Fuzzy Searching a Column in Pandas

1.1k Views Asked by At

Is there a way to search for a value in a dataframe column using FuzzyWuzzy or similar library? I'm trying to find a value in one column that corresponds to the value in another while taking fuzzy matching into account. So

So for example, if I have State Names in one column and State Codes in another, how would I find the state code for Florida, which is FL while catering for abbreviations like "Flor"?

So in other words, I want to find a match for a State Name corresponding to "Flor" and get the corresponding State Code "FL".

Any help is greatly appreciated.

1

There are 1 best solutions below

0
On

If the abbreviations are all prefixes, you can use the .startswith() string method against either the short or long version of the state.

>>> test_value = "Flor"
>>> test_value.upper().startswith("FL")
True
>>> "Florida".lower().startswith(test_value.lower())
True

However, if you have more complex abbreviations, difflib.get_close_matches will probably do what you want!

>>> import pandas as pd
>>> import difflib
>>> df = pd.DataFrame({"states": ("Florida", "Texas"), "st": ("FL", "TX")})
>>> df
    states  st
0  Florida  FL
1    Texas  TX
>>> difflib.get_close_matches("Flor", df["states"].to_list())
['Florida']
>>> difflib.get_close_matches("x", df["states"].to_list(), cutoff=0.2)
['Texas']
>>> df["st"][df.index[df["states"]=="Texas"]].iloc[0]
'TX'

You will probably want to try/except IndexError around reading the first member of the returned list from difflib and possibly tweak the cutoff to get less false matches with close states (perhaps offer all the states as possibilities to some user or require more letters for close states).

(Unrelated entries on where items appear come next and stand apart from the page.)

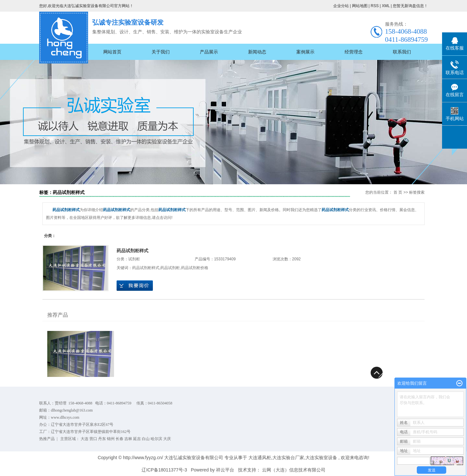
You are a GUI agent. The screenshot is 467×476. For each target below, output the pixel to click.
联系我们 (402, 52)
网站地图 (360, 6)
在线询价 (135, 286)
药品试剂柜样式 (132, 251)
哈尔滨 (156, 439)
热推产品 (47, 439)
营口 (93, 439)
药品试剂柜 (170, 268)
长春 (120, 439)
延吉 (137, 439)
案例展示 (305, 52)
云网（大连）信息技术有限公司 (294, 470)
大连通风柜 (260, 458)
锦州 (111, 439)
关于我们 (161, 52)
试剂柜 (134, 259)
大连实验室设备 (321, 458)
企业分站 (341, 6)
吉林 (128, 439)
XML (386, 6)
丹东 (102, 439)
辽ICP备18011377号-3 (164, 470)
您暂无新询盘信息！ (410, 6)
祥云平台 (225, 470)
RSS (374, 6)
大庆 (167, 439)
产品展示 (209, 52)
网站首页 (112, 52)
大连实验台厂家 (288, 458)
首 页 (398, 192)
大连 (85, 439)
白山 (146, 439)
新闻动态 (257, 52)
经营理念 (354, 52)
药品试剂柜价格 (195, 268)
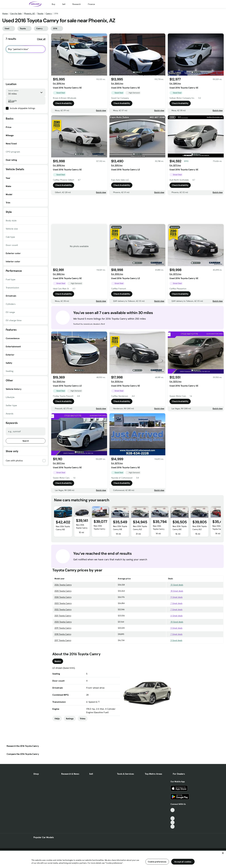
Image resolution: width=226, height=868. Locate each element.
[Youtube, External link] (173, 818)
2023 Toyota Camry (63, 603)
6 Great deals (175, 616)
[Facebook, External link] (173, 814)
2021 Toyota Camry (63, 616)
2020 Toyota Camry (63, 622)
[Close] (223, 853)
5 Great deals (175, 628)
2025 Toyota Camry (63, 591)
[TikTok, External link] (173, 810)
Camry (49, 13)
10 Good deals (176, 622)
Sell (64, 4)
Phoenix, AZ (30, 13)
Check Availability (64, 103)
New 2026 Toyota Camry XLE (82, 528)
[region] (113, 859)
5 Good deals (175, 640)
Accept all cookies (183, 862)
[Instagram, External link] (173, 823)
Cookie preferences (157, 862)
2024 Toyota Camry (63, 597)
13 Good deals (176, 585)
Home (5, 13)
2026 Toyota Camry (63, 585)
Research (76, 4)
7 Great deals (175, 603)
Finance (91, 4)
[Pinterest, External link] (173, 827)
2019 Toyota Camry (63, 628)
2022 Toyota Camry (63, 610)
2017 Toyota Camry (63, 640)
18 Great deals (176, 591)
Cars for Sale (16, 13)
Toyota (40, 13)
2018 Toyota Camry (63, 634)
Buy (53, 4)
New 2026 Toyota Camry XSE (63, 528)
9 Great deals (175, 597)
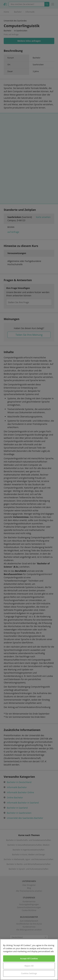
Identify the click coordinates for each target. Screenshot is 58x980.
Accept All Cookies (29, 958)
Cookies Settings (29, 973)
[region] (29, 959)
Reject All (29, 966)
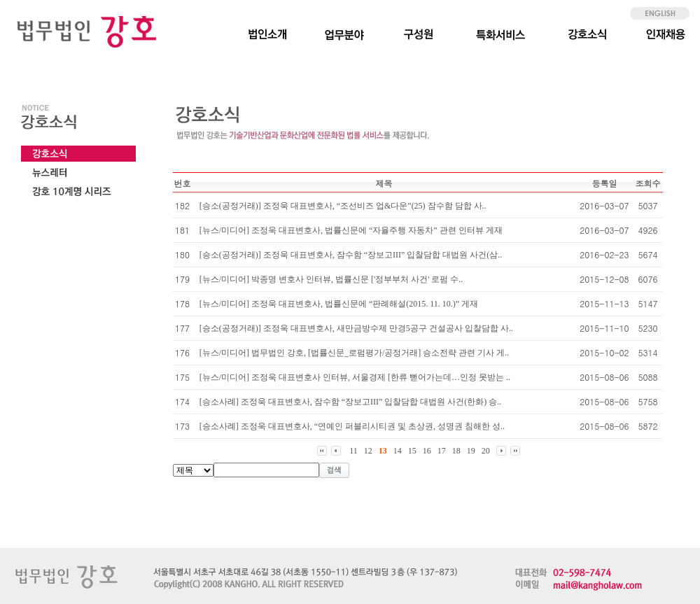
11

You may also see the best results combining the two; testing prefixes first before trying the fuzzy match.

Putting it all together

def state_from_partial(test_text, df, col_fullnames, col_shortnames):
    if len(test_text) < 2:
        raise ValueError("must have at least 2 characters")

    # if there's exactly two characters, try to directly match short name
    if len(test_text) == 2 and test_text.upper() in df[col_shortnames]:
        return test_text.upper()

    states = df[col_fullnames].to_list()
    match = None
    # this will definitely fail at least for states starting with M or New
    #for state in states:
    #    if state.lower().startswith(test_text.lower())
    #        match = state
    #        break  # leave loop and prepare to find the prefix

    if not match:
        try:  # see if there's a fuzzy match
            match = difflib.get_close_matches(test_text, states)[0]  # cutoff=0.6
        except IndexError:
            pass  # consider matching against a list of problematic states with different cutoff

    if match:
        return df[col_shortnames][df.index[df[col_fullnames]==match]].iloc[0]

    raise ValueError("couldn't find a state matching partial: {}".format(test_text))

Beware of states which start with 'New' or 'M' (and probably others), which are all pretty close and will probably want special handling. Testing will do wonders here.